Given instruction: Which lines below contain the word "with"? Pick out each of them and copy it.

Data extracted from a collection:
* START *

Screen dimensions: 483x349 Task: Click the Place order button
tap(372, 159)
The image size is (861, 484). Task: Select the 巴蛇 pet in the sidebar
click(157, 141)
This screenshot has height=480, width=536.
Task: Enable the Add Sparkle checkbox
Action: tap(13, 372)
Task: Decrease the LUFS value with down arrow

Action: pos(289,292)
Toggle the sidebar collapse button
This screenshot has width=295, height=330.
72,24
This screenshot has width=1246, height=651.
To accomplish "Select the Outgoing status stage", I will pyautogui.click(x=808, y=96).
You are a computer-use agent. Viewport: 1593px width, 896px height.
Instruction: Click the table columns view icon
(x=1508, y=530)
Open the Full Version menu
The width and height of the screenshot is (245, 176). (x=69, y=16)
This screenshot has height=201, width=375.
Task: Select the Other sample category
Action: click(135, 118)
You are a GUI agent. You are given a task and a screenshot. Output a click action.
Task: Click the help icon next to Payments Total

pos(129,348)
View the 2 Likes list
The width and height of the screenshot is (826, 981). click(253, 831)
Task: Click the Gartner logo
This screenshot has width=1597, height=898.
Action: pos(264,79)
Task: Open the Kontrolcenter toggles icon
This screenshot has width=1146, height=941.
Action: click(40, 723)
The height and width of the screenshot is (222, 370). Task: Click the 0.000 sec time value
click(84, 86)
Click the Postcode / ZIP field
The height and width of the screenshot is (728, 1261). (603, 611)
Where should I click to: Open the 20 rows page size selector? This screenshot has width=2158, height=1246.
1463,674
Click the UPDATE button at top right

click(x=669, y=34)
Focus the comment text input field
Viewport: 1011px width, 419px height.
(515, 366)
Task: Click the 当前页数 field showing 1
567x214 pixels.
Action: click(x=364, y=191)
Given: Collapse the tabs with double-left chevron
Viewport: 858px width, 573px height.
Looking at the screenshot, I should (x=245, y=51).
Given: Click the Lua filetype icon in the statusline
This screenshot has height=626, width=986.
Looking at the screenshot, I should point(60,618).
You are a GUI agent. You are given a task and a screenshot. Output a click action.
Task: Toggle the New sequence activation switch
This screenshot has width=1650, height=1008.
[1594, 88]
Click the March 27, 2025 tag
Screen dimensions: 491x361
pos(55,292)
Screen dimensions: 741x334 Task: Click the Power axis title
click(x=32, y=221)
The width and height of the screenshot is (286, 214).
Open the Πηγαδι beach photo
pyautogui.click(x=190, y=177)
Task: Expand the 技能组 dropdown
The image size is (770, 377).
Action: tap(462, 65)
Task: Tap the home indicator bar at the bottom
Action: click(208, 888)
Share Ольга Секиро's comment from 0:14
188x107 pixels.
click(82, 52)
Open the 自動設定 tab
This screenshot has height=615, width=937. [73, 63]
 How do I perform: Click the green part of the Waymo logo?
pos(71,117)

* END *

Finished exercise:
Task: Decrease the LUFS value with down arrow
Given: Collapse the tabs with double-left chevron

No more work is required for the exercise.